Certes, elle avait peur de Lucien, comme elle avait peur de Capdenat.

— Tu n’oses pas défendre ton père, un père qui s’est dépouillé pour toi, un père qui t’a donné deux cent mille francs !

Elle ne répondait pas ou bien elle pleurait.

Capdenat, qui ne manquait pas de finesse, avait compris que dans le ménage de sa fille quelque chose — il ne savait quoi — n’était pas tout à fait normal. Lorsqu’il fut certain de sa défaite, et que jamais, en aucun cas, Lucien Alquier ne changerait d’avis, l’impuissance de Geneviève à dominer son mari l’irrita comme une injure personnelle.

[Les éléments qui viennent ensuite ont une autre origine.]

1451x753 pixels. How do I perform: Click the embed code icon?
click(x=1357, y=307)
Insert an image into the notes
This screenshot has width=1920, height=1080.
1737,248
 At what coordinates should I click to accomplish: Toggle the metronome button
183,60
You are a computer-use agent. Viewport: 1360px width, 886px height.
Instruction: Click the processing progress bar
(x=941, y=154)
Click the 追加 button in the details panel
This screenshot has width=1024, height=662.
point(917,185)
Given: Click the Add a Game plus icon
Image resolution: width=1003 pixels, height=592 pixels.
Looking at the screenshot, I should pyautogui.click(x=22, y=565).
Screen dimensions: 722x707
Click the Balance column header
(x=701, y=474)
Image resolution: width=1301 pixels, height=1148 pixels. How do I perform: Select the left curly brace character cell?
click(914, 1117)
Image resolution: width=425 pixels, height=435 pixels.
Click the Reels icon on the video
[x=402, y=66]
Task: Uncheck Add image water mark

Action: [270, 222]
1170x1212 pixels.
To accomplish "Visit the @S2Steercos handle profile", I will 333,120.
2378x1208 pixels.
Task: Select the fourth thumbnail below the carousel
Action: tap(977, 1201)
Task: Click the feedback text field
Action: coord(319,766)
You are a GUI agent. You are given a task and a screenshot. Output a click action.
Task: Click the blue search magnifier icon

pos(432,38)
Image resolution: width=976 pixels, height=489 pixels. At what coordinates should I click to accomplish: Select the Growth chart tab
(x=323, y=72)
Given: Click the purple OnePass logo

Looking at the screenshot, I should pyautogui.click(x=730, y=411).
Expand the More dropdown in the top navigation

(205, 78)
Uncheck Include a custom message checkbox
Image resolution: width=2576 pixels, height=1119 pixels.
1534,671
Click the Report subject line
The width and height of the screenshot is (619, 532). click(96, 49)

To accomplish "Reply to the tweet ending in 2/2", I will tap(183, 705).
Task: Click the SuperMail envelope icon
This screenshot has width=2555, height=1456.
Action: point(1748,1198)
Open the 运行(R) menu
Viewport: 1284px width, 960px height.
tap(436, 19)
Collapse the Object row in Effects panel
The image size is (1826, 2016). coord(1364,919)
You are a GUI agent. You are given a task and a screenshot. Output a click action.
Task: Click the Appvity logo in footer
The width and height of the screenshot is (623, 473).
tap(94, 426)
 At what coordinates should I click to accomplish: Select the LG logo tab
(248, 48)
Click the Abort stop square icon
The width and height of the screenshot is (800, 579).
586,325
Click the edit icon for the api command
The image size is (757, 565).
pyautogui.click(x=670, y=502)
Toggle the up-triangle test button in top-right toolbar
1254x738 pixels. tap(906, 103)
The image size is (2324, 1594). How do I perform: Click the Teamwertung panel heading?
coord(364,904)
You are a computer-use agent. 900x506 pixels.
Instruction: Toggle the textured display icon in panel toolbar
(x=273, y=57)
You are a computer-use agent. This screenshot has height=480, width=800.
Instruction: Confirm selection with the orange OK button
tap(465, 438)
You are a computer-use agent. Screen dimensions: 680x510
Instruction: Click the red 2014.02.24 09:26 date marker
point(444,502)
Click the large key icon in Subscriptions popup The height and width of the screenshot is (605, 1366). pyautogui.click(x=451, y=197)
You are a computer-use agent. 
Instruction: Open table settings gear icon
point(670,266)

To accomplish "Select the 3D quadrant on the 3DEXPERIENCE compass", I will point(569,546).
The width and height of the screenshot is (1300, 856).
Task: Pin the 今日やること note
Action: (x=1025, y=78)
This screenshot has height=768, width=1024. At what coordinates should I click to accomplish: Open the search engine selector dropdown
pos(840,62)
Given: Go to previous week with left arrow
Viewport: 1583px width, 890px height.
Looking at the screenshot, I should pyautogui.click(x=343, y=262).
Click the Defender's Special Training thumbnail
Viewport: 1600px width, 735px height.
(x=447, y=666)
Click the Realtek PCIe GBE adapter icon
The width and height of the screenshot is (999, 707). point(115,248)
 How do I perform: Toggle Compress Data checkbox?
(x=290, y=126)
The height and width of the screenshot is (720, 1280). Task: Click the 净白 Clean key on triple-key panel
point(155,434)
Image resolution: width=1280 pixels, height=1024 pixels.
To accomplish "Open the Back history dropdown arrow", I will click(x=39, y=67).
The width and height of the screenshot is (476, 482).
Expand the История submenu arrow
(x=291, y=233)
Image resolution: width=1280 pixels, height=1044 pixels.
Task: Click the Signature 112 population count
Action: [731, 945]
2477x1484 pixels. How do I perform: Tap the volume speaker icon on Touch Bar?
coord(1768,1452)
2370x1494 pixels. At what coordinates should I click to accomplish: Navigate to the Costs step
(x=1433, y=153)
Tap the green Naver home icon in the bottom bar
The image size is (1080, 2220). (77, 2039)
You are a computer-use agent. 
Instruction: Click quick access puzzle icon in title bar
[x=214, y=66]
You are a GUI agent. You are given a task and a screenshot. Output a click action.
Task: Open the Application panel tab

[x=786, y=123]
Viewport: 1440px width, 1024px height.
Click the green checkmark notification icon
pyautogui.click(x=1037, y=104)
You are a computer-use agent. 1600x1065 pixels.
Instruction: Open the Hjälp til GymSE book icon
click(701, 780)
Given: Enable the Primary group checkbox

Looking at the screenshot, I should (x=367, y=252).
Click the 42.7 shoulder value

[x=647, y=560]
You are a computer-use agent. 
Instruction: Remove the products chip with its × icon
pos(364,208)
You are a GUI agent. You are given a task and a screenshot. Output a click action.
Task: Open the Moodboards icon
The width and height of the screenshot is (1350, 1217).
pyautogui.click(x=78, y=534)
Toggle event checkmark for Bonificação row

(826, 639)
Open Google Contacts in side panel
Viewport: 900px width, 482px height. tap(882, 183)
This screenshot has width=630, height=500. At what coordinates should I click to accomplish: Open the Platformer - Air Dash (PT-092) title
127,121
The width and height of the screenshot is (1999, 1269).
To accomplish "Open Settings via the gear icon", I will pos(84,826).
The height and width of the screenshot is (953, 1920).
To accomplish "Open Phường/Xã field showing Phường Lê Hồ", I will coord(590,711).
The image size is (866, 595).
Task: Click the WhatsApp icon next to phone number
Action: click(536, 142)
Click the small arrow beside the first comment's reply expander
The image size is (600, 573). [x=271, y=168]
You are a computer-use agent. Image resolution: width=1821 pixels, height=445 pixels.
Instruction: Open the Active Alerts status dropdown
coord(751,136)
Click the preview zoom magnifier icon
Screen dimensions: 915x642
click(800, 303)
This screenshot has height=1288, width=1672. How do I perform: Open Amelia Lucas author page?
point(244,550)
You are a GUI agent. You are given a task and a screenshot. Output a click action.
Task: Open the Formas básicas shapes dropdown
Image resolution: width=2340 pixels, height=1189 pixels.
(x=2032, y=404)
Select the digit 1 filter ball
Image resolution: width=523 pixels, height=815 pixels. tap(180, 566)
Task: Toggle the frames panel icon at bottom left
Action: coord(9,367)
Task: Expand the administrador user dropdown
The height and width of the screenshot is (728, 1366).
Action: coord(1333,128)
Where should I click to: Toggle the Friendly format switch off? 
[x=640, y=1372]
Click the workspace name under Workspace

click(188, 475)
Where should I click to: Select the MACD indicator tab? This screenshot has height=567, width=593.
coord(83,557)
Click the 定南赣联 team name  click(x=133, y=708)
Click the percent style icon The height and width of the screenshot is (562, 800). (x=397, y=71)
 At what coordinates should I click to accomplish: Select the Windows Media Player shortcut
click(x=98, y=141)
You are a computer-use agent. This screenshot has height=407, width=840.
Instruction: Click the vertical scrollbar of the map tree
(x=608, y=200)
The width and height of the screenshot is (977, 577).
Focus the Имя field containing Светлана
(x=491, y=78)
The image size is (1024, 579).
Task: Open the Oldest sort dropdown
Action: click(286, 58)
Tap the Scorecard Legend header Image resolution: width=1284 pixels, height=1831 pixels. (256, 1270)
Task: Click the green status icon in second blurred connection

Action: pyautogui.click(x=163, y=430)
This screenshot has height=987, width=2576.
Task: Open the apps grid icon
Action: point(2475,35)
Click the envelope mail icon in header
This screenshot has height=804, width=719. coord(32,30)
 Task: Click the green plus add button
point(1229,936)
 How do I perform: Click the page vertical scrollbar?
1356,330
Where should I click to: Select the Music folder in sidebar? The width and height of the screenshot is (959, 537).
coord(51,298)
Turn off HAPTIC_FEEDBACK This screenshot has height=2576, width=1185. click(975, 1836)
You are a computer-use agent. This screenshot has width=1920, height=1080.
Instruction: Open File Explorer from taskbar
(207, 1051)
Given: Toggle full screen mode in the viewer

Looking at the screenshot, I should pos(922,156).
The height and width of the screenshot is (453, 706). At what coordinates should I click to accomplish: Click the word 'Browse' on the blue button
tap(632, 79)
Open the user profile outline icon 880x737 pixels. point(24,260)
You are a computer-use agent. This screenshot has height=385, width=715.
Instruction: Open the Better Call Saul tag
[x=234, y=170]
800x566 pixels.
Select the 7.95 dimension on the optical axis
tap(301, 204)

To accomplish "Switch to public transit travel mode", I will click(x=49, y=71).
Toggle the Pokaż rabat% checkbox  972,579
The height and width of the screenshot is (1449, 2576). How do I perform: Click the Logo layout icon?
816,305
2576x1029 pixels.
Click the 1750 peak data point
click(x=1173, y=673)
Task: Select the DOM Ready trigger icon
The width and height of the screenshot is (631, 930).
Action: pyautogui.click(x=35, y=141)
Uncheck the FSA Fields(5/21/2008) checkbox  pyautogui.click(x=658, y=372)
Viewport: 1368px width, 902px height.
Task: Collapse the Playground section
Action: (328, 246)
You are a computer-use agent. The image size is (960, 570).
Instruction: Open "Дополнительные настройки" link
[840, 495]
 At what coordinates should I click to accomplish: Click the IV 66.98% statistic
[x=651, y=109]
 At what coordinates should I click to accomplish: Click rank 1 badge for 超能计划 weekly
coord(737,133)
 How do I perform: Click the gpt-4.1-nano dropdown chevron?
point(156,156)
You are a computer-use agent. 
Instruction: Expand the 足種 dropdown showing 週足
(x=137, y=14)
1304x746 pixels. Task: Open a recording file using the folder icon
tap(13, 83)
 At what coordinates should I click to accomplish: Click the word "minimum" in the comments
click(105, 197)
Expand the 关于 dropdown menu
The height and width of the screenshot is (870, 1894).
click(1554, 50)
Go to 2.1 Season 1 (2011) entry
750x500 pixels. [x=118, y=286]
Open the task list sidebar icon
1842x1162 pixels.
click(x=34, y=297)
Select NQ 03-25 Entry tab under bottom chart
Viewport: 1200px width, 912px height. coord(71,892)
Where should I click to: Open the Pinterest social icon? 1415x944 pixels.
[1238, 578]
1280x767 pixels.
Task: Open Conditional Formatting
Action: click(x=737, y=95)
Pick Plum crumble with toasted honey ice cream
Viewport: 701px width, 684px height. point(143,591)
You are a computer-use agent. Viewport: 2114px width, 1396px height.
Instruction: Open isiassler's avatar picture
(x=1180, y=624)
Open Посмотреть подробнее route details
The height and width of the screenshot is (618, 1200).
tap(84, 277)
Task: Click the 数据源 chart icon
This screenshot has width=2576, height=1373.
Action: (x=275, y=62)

« La triste idiote ! » disait-il en parlant de sa fille, et deux désirs atroces et contradictoires se partagèrent son esprit : que son gendre fût humilié et que sa fille fût punie. Mais comment ? Capdenat était sûr que Geneviève était une honnête femme et il ne plaisantait pas avec cette idée de l’honneur qui existait en lui, malgré les vices de son caractère, et qui l’empêchait d’être méprisable. Probité de l’homme, chasteté de la femme. C’était tout le code moral des Capdenat. Il s’y tenait, mais en même temps il regrettait que M. Alquier, ce « poseur », échappât au ridicule qui, depuis le moyen âge, est le châtiment des maris orgueilleux, et qu’à la vue de tout Paris, et de tout Villefarge, il ne fût pas « cocu, recocu et surcocu ».

Avec le temps, la haine pour le gendre se transposa en haine pour la fille, et, sans renoncer à l’espoir de se venger de Lucien Alquier, Capdenat se surprit à lui accorder l’espèce de sympathie momentanée que nous inspirent les gens, même détestés, qui servent, à leur insu, nos rancunes.

Tous ces sentiments étaient à leur paroxysme, en ce moment où Geneviève, décidée à en finir, avait choisi et convoqué une gouvernante.